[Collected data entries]
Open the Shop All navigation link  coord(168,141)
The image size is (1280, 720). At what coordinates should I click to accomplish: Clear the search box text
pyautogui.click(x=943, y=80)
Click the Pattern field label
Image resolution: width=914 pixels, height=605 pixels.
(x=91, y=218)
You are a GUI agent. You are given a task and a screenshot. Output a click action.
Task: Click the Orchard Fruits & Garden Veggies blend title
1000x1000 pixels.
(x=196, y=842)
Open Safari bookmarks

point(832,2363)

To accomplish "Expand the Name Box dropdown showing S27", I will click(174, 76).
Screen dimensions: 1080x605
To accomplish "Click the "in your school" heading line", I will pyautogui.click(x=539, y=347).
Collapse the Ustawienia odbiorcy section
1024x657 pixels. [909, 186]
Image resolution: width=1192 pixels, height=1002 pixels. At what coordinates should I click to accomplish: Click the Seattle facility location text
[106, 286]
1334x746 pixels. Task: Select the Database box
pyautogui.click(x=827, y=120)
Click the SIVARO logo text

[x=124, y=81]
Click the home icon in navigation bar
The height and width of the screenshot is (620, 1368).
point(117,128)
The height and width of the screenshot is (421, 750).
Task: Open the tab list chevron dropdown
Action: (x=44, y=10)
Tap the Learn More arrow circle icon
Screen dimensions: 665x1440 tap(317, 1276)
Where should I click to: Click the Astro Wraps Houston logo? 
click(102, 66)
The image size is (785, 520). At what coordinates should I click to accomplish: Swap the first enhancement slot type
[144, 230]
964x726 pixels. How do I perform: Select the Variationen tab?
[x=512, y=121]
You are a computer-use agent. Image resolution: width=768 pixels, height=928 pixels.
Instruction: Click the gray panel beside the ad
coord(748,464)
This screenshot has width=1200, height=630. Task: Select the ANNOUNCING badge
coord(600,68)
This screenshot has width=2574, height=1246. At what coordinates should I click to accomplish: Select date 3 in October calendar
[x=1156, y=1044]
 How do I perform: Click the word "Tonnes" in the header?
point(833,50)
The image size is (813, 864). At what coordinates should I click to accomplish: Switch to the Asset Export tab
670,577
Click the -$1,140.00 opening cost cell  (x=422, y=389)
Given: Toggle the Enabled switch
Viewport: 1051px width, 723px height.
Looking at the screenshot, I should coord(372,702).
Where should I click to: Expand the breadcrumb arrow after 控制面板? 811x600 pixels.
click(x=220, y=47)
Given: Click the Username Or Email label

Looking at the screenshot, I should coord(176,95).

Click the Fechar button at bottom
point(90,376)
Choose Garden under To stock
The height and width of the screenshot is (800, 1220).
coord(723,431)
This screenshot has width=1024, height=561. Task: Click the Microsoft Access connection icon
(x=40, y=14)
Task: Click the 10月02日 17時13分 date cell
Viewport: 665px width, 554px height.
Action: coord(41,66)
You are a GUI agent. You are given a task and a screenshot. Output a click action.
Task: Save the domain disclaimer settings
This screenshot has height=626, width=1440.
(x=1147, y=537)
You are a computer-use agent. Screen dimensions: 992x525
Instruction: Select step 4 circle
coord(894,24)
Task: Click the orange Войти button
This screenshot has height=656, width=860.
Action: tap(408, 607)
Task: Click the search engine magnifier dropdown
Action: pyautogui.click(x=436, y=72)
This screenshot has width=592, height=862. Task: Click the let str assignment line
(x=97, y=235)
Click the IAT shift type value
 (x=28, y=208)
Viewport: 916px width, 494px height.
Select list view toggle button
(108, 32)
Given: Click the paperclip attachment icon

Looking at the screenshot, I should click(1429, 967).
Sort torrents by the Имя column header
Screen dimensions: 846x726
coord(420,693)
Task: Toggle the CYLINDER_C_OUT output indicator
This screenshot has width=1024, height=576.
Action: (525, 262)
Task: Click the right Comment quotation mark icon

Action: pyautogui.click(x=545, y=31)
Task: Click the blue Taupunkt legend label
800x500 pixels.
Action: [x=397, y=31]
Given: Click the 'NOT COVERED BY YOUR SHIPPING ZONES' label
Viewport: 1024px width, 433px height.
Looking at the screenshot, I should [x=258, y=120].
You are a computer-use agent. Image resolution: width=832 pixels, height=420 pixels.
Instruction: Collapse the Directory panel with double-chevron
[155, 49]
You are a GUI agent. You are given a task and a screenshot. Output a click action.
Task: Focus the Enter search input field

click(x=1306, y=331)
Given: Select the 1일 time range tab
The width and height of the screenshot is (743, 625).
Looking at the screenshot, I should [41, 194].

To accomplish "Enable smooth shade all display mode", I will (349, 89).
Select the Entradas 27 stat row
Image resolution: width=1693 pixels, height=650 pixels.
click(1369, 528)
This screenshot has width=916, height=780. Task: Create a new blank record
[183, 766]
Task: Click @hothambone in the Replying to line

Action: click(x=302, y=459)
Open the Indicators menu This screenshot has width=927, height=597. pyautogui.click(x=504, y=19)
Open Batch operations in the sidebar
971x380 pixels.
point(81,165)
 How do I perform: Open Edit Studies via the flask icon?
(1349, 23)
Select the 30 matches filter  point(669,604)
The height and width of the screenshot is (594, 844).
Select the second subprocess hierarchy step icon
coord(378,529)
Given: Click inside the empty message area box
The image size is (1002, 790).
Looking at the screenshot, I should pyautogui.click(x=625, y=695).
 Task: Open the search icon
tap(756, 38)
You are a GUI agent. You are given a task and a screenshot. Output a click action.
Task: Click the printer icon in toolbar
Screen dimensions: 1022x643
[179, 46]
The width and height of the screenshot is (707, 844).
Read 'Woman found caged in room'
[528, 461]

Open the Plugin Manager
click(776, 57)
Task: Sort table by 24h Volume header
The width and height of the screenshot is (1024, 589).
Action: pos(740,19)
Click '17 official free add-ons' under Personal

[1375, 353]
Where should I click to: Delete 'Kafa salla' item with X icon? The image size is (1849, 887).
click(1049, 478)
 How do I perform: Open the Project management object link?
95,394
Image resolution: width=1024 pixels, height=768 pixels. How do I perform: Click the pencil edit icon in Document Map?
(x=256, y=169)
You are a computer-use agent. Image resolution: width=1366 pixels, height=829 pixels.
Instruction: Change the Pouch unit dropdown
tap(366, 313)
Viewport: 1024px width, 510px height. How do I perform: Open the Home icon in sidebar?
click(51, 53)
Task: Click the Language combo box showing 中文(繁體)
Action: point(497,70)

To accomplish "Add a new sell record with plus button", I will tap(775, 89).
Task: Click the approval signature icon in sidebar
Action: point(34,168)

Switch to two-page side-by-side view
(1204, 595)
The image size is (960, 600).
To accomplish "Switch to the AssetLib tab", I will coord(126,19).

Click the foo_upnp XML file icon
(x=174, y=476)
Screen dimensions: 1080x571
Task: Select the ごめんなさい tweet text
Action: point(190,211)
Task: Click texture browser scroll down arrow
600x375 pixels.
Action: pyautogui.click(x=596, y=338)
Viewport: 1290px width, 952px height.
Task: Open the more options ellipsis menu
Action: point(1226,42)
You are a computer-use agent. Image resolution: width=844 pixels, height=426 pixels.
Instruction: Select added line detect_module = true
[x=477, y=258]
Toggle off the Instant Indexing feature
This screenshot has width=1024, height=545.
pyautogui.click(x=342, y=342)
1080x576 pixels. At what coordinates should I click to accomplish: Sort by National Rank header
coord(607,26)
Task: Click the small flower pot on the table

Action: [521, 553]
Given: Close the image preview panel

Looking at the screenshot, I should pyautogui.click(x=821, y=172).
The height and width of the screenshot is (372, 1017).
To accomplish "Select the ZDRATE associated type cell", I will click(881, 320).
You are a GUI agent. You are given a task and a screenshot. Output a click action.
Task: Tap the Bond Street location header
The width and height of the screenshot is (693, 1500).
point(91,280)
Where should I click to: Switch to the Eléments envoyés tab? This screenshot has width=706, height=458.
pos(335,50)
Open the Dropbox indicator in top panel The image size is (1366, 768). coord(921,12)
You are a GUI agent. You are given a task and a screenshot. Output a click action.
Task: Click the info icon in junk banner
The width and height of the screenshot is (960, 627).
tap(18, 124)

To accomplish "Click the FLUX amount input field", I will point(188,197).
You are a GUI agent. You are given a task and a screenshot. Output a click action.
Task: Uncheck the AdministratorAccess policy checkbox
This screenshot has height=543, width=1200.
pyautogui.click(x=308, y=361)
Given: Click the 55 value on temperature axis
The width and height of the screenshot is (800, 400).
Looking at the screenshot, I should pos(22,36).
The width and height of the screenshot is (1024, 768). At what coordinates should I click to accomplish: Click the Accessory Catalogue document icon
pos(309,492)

Your goal:
State how many lines of the data contain the word "navigation". Nothing besides the number belongs in the reply.

Written response:
2